Another actor who's everywhere these days, Jackie Earle Haley, (fascinating as the pessimistic Rorschach in the sci-fi extravaganza "Watchmen"...See this month's review), gives another star making perf as Jimmy's hard-as-nails dad, Bob. Growing up, I think everybody knew somebody who had a hard-drinking dad who was a scary anti-government right winger. Say hello to your childhood nightmare. With his bushy caterpillar moustache and 50's D.A., Haley looks and acts as cantankerous as Doc Holiday in a high stakes game trying to bluff with a pair of deuces. His snarling vendetta against the insurance companies who screwed up his first son drives his nasty nature. I've never seen Haley give a bad performance. No matter how potentially rote the role is, he adds something that tweaks your interest. As Bob's more compassionate mate, Robin Weigert (cussin' Calamity Jane in "Deadwood") doesn't let her role as a spare part keep her from leaving a compassionate impression; you'll feel for her because she has to live with such a grim brute. Kevin Durand (the indestructible Martin Keamy on "Lost") has a commanding cameo a lone shark's bagman with a heart - he gives Charlie cab fare before mutilating him.

Add Kate Beckinsale to the list of actresses who can immerse themselves in a character and give a clinic on Oscar worthy acting every time out. She takes a caricature, the trailer park trash waitress with the whining kid, and adds layers to Carla with a frantic look or a longing glance.

You may not completely understand Dr. Laraby's motive for repeatedly poisoning and rescuing his wife, but Guy Pearce knows how to handle the role of the kind hearted physician and attentive husband. Given his tireless devotion to the community, you'll want to see if he can overcome his guilt as well as Jekyll and Hyde tendencies.

As Charlie's daughter, Jennifer Hudson frets well, but she let's her down home accent get the best of her performance, mumbling in what sounds like Ebonics. Nice idea to go against the glamour puss image Jen, but without make up and dressed in dowdy clothes, Hudson looks a little too bovine, okay a lot. Jeanne Tripplehorn ("Big Love") occasionally chimes in as Anne's concerned mom, Doris, but she's so insignificant she might as well be "I Dream of Jeannie."
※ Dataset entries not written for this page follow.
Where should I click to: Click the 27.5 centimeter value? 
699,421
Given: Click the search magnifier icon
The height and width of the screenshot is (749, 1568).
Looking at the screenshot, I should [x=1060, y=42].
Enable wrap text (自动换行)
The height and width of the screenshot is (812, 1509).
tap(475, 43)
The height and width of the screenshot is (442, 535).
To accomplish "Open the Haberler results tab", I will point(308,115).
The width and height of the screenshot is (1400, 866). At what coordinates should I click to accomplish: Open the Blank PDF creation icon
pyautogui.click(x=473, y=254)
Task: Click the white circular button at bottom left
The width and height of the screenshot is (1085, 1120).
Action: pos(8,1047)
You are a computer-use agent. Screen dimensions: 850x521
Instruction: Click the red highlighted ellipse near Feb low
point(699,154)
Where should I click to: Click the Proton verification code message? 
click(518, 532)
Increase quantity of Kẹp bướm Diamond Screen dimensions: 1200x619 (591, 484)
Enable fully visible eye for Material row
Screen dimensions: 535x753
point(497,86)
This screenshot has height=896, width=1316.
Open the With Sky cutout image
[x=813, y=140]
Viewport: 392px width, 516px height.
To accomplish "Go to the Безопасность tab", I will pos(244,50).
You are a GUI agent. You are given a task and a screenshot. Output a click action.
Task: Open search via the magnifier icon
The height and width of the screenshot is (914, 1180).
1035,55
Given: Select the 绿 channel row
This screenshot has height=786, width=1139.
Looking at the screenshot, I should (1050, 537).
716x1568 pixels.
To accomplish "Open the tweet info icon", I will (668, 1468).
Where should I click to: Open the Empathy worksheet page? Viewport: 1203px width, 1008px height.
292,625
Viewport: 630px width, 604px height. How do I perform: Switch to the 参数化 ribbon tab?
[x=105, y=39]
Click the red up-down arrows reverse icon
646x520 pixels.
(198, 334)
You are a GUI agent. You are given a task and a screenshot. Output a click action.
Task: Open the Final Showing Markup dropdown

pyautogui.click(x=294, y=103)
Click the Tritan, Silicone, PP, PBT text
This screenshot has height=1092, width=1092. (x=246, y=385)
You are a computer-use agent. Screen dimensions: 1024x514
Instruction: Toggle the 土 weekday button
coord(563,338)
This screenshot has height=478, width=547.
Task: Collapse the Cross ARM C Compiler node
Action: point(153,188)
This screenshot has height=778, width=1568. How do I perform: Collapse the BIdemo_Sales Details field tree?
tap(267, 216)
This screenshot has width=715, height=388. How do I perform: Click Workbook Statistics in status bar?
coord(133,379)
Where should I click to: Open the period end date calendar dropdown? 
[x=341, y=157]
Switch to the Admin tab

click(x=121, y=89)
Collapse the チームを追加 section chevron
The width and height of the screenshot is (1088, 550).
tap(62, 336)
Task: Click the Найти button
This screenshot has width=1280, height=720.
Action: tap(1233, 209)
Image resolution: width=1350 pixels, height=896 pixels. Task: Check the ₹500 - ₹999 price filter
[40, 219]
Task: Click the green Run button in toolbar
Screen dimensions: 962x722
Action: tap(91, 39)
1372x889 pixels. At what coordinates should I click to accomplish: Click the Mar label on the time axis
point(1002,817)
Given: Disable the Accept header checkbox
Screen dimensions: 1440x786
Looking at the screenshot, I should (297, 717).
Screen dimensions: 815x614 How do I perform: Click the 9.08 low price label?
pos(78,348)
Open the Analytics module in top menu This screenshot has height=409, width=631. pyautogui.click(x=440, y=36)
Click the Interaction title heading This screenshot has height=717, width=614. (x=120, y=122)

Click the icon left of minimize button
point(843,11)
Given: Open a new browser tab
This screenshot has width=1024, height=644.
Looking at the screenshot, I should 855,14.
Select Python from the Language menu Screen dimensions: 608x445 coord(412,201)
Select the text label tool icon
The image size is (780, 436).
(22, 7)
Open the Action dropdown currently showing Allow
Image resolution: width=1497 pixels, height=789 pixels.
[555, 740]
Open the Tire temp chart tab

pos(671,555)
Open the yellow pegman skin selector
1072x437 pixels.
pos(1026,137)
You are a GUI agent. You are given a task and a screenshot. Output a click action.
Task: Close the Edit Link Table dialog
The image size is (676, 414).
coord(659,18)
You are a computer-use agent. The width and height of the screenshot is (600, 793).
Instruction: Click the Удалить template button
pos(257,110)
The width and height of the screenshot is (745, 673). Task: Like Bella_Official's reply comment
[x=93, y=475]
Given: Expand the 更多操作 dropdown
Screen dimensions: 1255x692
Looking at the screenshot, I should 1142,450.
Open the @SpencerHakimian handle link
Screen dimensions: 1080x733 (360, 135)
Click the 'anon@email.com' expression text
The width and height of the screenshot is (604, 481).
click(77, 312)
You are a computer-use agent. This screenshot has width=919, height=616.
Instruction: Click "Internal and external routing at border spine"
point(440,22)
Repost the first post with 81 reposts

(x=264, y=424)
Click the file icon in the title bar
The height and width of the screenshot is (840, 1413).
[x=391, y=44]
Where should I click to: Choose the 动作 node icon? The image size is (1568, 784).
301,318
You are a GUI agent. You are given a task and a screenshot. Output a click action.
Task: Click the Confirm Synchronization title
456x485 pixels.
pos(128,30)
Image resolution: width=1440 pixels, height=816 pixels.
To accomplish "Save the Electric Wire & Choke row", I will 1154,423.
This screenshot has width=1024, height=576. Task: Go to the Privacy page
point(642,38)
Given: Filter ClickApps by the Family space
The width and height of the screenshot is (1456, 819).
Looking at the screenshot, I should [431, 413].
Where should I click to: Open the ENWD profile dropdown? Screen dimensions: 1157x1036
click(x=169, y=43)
"Fragments" is a direct to DVD release, which usually isn't a good sign. It's also undergone a name change from Freirich's original title, "Winged Creatures," a reference, I'm guessing, to Anne's fascination with birds. After viewing the film, the producers probably scratched their heads, then decided to switch to the more appropriate and descriptive title of "Fragments." The problem with "Fragments" is all the pieces in the plot don't fit together. There are enough frustrating holes and dead spots to make you think the gunman had the right idea. The flashbacks aren't all that informative; just more well intentioned fragments. When we're finally given the reason for Anne becoming God's cheerleader it turns out to be a frivolous matter of personal pride rather than a tribute to her father. It's hard to root for Charlie's goal of getting to his "walk away point"( $100,000) because he achieves it then runs back to the blackjack table as if his wallet is made of metal and the table was a magnet. Then he borrows twenty grand more! Bet with your head Charlie, not over it. You know Dr. Laraby is going to live to regret playing God with his wife (ah, but will she live to regret it). Carla's solution to her infatuation with Doc Laraby is to simply to switch obsessions. Too bad her wailing kid can't switch moms. The solutions to some of the other characters' problems only raise more red flags, and it's hard to care for small town simpletons who regress rather than grow as a result of what they've been through. I'll recommend "Fragments" for Haley, Beckinsale, and Pearce's performances, but there's only one "Crash," and this isn't it.